Lorsque les évènements ont pris une tournure en défaveur des musulmans pendant la bataille d’Ohod, au point que les idolâtres parvinrent à atteindre Prophète (saws), Safiyya, fille de ‘Abd al-Mouttalib et tante paternelle du Prophète (saws), prit une lance et se précipita vers le champ de bataille pour protéger le Prophète (saws). Lorsque le Prophète (saws) la vit, il eut peur qu’elle ne voit son frère Hamza, abattu et mutilé. Il fit alors signe à son fils az-Zoubeïr pour empêcher sa mère d’avancer.
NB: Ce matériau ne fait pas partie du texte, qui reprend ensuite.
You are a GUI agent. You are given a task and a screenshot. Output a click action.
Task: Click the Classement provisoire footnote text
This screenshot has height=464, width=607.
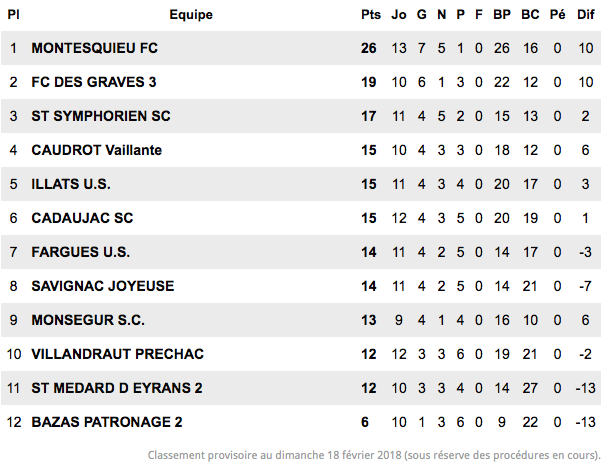[x=374, y=455]
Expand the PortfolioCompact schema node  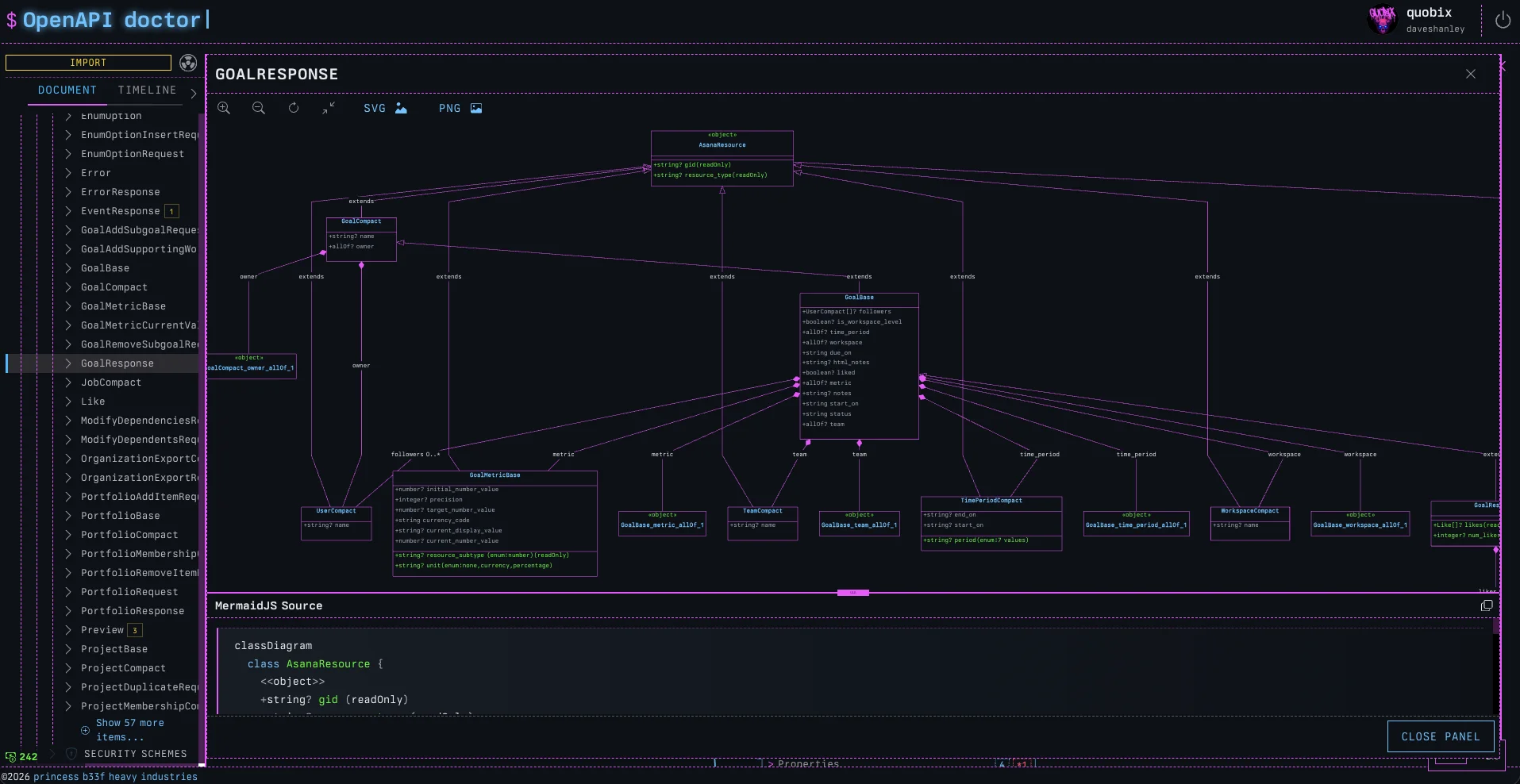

Az-Zoubeïr dit alors à sa mère : « Mère ! Eloigne-toi ! » Elle lui dit : « Ote-toi de mon chemin ! » Il dit : « Le Messager de Dieu (saws) t’ordonne de rebrousser chemin » Elle dit : « Et pourquoi ? On m’a informé qu’on a mutilé le corps de mon frère Hamza, et ce qui lui est arrivé est pour Dieu » Le Prophète (saws) dit alors à az-Zoubeïr : « Laisse-la passer! » Ce qu’il fit. En arrivant devant le corps de son frère, elle constate qu’il est éventré, le foie arraché du ventre. Elle implore alors le pardon de Dieu et dit : « Tout ceci est pour Dieu. J’accepte le décret de Dieu. Par Dieu je ferai preuve de patience en espérant la récompense divine si Dieu le veut ! »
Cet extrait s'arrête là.